### WHAT TO WORK ON
Copy exactly the line containing "Task: Switch to the My Stores tab" and all lines after it, through the last line of the material below; omit everything before it.
::::::::::
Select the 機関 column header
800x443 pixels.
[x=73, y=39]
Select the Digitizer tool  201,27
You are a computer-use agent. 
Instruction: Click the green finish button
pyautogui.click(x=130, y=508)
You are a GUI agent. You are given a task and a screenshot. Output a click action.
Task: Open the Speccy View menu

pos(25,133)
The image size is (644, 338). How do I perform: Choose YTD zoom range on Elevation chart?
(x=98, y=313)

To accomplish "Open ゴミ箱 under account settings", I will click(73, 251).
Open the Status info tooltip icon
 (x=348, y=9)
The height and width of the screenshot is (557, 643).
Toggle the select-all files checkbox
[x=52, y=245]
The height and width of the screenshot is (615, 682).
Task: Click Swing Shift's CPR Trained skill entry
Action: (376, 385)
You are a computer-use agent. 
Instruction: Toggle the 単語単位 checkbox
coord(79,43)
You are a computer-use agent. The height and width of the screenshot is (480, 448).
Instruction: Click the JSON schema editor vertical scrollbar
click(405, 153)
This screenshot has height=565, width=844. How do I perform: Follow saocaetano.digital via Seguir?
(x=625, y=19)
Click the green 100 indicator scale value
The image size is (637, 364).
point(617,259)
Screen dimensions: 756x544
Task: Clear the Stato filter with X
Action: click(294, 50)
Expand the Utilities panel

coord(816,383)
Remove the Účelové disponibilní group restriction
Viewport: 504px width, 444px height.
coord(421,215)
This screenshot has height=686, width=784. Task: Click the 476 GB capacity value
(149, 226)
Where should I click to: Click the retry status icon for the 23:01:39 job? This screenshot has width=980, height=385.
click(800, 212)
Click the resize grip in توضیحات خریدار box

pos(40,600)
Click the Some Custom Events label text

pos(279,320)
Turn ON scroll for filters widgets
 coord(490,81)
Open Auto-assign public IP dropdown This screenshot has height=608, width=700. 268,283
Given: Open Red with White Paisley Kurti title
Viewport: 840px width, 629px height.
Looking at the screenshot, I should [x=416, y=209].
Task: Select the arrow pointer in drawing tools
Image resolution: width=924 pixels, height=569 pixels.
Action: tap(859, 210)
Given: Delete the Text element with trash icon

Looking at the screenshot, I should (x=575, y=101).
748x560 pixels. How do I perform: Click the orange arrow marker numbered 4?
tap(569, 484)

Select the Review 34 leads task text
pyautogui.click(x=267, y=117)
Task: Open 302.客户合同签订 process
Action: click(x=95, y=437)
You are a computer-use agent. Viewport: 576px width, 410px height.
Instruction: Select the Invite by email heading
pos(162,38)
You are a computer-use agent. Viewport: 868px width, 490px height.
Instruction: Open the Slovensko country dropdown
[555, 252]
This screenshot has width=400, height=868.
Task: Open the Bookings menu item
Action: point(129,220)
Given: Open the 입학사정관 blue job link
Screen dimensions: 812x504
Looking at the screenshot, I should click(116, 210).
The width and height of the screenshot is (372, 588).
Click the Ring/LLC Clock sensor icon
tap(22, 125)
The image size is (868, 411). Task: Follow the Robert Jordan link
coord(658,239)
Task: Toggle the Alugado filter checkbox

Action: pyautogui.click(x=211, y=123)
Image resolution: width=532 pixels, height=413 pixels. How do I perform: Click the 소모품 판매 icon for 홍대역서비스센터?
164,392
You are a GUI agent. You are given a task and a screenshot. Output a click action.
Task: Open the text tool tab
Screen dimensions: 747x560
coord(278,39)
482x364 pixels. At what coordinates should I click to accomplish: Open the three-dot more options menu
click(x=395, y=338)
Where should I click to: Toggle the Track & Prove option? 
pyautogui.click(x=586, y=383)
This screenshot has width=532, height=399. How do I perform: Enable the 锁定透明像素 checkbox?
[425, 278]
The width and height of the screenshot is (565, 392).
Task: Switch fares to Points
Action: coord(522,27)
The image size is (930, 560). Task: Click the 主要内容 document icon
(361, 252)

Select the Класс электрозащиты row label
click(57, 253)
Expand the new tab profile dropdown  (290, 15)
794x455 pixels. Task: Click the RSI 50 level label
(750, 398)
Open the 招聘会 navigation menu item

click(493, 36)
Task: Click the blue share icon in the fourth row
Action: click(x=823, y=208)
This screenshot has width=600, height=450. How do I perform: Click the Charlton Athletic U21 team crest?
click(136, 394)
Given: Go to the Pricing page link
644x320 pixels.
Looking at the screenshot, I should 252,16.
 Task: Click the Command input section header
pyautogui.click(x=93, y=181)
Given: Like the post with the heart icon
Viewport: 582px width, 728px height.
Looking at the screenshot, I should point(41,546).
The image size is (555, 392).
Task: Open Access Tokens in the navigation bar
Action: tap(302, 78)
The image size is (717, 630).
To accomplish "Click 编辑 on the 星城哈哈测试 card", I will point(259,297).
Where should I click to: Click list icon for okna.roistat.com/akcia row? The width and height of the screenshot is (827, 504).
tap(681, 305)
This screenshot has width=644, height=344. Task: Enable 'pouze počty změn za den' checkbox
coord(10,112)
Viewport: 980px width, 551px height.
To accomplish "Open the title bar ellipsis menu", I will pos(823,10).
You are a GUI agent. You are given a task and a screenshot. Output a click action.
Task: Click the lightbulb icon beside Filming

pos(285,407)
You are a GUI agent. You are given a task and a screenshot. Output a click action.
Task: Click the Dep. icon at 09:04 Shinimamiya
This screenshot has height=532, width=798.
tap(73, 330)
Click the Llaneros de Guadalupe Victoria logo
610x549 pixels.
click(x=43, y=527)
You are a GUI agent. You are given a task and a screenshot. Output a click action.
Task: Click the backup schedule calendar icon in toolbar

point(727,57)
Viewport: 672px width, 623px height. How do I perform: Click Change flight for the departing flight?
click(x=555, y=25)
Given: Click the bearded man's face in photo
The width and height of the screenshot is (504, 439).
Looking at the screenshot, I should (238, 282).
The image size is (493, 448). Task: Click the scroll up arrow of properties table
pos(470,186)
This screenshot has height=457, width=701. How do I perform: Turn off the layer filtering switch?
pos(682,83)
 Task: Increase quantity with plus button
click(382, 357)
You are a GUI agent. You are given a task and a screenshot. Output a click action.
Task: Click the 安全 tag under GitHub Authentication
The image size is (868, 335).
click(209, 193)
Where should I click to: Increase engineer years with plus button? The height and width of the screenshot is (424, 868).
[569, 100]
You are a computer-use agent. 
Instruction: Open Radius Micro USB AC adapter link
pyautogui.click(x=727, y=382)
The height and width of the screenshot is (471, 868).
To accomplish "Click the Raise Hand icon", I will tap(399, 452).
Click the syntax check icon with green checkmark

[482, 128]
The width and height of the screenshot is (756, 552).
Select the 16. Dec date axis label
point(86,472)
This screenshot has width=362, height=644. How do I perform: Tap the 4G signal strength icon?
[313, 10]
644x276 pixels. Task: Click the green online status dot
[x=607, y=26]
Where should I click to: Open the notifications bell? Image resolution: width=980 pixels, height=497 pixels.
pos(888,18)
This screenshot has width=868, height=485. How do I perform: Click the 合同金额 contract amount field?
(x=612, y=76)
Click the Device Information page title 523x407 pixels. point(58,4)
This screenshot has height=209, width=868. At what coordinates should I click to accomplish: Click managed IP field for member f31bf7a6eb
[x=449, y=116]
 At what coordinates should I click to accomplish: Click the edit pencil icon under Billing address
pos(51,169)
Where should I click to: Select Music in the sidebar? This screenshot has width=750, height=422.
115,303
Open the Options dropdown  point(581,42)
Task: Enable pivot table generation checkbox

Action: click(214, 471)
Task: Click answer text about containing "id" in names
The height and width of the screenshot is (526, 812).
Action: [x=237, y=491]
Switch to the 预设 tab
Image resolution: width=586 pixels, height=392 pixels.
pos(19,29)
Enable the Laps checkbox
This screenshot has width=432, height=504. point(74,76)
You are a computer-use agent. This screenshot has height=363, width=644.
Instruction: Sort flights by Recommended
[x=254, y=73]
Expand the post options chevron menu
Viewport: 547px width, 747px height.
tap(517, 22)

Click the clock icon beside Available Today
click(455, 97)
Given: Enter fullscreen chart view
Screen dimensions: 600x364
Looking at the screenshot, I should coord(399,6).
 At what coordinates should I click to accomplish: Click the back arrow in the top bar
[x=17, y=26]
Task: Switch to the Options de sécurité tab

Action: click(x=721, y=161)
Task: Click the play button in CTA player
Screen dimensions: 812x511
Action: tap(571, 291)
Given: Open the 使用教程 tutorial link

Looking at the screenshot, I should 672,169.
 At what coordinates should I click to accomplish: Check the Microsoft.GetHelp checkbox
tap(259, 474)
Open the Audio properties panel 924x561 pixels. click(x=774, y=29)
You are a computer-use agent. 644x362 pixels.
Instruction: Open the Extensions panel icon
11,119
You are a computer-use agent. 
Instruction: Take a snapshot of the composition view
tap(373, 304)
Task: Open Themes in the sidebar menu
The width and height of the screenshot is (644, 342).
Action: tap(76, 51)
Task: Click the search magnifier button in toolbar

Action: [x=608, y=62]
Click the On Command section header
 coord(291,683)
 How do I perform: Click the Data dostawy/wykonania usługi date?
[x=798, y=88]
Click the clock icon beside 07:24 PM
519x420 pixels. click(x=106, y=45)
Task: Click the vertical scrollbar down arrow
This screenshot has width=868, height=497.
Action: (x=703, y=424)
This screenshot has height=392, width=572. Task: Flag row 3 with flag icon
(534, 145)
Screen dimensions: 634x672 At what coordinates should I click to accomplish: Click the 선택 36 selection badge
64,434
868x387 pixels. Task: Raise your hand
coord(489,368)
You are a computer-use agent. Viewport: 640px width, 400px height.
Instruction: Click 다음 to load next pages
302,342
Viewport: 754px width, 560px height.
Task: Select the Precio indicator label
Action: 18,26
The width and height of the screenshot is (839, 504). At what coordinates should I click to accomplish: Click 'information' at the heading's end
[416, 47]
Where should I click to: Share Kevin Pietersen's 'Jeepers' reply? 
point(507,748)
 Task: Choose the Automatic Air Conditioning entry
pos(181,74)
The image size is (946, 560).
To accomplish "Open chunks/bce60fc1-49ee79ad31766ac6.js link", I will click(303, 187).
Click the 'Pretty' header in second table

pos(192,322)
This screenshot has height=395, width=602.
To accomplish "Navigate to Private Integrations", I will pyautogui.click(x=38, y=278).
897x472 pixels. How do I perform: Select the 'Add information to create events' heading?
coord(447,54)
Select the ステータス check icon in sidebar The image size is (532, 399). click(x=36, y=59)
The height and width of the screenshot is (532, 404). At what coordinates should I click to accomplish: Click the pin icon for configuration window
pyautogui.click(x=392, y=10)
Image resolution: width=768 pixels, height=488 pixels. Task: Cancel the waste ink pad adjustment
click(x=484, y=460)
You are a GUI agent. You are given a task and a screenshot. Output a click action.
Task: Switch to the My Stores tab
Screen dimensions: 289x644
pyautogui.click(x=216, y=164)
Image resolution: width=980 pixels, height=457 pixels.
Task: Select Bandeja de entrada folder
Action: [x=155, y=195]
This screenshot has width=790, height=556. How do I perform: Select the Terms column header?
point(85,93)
::::::::::
### RESPONSE FOR THIS EXERCISE
Task: Switch to the My Stores tab
Screen dimensions: 289x644
pyautogui.click(x=216, y=164)
Image resolution: width=980 pixels, height=457 pixels.
Task: Select Bandeja de entrada folder
Action: [x=155, y=195]
This screenshot has width=790, height=556. How do I perform: Select the Terms column header?
point(85,93)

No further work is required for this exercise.